(Data for analysis begins)

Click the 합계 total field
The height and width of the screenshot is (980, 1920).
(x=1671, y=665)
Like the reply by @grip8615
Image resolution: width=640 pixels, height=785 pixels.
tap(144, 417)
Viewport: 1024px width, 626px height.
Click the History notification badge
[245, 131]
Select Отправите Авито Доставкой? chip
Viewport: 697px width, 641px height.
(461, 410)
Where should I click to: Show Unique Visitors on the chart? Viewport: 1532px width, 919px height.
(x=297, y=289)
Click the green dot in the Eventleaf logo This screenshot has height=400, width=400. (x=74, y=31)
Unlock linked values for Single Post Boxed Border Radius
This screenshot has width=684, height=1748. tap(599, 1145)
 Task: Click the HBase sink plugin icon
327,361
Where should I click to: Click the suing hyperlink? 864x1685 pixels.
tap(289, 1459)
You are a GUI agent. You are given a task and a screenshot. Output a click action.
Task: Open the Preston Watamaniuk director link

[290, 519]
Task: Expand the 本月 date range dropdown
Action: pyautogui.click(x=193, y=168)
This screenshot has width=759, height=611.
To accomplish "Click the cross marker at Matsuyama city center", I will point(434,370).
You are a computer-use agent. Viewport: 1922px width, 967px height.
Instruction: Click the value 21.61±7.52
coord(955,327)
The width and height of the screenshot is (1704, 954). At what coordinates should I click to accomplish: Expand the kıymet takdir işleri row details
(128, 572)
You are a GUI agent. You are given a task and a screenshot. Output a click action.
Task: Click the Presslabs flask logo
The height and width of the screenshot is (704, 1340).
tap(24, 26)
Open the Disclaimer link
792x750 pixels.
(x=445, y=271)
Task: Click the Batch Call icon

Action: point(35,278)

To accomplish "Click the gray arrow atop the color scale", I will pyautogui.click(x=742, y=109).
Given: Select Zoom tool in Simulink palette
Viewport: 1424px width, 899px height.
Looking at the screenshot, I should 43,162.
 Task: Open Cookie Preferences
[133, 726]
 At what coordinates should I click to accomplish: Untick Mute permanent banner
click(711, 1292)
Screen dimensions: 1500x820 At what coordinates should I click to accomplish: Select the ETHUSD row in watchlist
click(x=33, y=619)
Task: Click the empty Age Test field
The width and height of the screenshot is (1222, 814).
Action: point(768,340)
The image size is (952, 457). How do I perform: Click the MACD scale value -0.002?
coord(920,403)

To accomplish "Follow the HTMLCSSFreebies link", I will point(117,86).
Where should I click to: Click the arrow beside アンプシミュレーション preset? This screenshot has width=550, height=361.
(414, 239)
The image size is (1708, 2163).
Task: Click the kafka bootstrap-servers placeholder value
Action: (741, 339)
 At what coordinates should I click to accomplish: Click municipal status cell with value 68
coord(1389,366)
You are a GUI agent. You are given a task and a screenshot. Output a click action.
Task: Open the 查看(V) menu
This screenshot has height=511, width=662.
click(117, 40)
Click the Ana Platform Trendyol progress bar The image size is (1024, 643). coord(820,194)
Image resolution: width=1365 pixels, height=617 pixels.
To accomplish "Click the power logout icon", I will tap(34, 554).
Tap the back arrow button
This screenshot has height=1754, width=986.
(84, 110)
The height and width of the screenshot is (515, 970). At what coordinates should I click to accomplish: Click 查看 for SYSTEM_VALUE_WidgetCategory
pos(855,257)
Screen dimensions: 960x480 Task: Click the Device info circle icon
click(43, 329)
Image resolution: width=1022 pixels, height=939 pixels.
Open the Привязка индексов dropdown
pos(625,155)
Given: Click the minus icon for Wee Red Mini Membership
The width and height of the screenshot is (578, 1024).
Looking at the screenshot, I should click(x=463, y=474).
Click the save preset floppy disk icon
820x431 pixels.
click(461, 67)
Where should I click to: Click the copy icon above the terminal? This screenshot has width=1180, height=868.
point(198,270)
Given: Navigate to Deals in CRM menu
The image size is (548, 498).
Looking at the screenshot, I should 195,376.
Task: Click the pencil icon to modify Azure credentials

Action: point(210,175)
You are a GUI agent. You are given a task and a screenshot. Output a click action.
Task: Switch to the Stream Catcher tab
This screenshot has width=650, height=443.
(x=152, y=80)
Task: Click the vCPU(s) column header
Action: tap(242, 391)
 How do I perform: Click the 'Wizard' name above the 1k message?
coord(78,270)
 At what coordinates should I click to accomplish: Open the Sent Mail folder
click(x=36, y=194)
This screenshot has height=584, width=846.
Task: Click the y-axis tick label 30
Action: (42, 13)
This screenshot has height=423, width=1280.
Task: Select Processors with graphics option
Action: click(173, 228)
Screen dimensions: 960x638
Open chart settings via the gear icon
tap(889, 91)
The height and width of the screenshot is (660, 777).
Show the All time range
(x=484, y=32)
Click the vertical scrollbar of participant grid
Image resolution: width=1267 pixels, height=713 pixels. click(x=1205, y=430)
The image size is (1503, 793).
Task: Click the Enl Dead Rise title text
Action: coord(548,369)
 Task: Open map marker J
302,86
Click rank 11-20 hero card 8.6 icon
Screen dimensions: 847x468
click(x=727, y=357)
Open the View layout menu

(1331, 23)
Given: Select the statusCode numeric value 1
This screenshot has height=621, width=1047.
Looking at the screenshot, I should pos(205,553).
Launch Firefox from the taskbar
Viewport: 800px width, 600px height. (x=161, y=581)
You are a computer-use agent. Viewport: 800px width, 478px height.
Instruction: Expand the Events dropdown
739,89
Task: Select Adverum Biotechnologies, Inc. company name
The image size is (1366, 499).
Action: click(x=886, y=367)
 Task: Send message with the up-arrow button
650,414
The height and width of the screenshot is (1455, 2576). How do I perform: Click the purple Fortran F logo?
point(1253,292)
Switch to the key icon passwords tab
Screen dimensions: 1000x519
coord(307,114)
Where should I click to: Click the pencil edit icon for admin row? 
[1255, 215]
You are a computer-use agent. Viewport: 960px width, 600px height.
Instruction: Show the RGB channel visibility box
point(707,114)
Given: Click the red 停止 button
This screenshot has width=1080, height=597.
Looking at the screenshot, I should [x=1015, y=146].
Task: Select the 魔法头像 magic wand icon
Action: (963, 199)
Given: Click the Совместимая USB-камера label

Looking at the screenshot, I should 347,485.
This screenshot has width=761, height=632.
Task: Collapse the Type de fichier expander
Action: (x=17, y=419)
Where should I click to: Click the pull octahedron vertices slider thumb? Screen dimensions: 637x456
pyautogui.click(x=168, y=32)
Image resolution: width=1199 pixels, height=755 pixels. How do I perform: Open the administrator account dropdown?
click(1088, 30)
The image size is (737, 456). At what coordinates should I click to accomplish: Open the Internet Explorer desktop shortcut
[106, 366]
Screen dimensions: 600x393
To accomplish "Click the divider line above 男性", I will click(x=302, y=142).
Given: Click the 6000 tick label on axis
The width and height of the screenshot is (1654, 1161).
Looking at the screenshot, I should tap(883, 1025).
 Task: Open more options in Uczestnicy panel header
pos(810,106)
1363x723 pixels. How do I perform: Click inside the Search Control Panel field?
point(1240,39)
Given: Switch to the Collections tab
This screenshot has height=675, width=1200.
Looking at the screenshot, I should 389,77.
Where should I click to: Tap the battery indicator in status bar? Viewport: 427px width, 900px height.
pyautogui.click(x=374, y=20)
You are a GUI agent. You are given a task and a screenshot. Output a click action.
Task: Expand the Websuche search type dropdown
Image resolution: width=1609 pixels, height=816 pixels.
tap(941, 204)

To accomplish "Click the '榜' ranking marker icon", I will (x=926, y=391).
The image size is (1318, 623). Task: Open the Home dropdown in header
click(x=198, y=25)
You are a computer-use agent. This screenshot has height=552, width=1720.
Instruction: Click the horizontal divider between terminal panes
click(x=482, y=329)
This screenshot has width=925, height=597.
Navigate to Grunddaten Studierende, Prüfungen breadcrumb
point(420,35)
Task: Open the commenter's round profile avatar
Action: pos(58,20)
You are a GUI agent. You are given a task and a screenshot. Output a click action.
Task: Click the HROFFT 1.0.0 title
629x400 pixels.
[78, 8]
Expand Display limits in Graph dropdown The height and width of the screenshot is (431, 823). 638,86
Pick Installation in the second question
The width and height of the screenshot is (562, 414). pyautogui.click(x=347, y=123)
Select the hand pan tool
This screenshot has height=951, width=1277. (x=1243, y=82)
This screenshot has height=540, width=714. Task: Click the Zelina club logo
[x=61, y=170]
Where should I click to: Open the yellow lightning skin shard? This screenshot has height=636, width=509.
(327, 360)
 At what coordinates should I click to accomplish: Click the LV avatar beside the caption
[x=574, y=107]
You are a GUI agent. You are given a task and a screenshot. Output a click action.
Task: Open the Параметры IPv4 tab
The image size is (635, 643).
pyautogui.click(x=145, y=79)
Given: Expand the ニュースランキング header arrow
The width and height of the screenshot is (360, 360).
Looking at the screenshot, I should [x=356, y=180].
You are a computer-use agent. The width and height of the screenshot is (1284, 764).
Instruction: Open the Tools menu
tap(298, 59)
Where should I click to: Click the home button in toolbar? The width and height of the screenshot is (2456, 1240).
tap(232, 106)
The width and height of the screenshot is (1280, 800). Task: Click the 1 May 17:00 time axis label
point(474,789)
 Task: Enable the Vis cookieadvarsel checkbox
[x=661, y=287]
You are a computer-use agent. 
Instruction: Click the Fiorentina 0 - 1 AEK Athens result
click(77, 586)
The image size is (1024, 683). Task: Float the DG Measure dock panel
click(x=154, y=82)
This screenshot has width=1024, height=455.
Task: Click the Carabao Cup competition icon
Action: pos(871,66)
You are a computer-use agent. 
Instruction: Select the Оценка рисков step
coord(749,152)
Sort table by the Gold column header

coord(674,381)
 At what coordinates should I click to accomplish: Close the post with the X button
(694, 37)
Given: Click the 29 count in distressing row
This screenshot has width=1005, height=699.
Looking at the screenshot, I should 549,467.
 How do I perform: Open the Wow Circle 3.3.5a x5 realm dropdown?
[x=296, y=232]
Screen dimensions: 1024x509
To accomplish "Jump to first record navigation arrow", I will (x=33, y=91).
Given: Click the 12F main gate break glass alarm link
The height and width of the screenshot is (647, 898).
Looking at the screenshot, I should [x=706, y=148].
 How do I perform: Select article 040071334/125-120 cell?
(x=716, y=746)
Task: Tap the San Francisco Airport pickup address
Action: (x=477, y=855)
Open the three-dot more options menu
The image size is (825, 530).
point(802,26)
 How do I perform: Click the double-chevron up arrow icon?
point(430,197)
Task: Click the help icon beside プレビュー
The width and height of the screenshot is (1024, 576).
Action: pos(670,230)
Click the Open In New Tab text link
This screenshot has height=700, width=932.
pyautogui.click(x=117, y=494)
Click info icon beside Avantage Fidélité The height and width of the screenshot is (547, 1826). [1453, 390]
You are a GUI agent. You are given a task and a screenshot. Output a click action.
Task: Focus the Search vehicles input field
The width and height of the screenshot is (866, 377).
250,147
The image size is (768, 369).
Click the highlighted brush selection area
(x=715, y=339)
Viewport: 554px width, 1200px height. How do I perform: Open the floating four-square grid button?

(Data for analysis ends)

Task requirements: Your answer should be the lines above from the one containing "Task: Click the HROFFT 1.0.0 title" through the one containing "Expand Display limits", copied exactly and with both ends kept.

Exercise response:
Task: Click the HROFFT 1.0.0 title
629x400 pixels.
[78, 8]
Expand Display limits in Graph dropdown The height and width of the screenshot is (431, 823). 638,86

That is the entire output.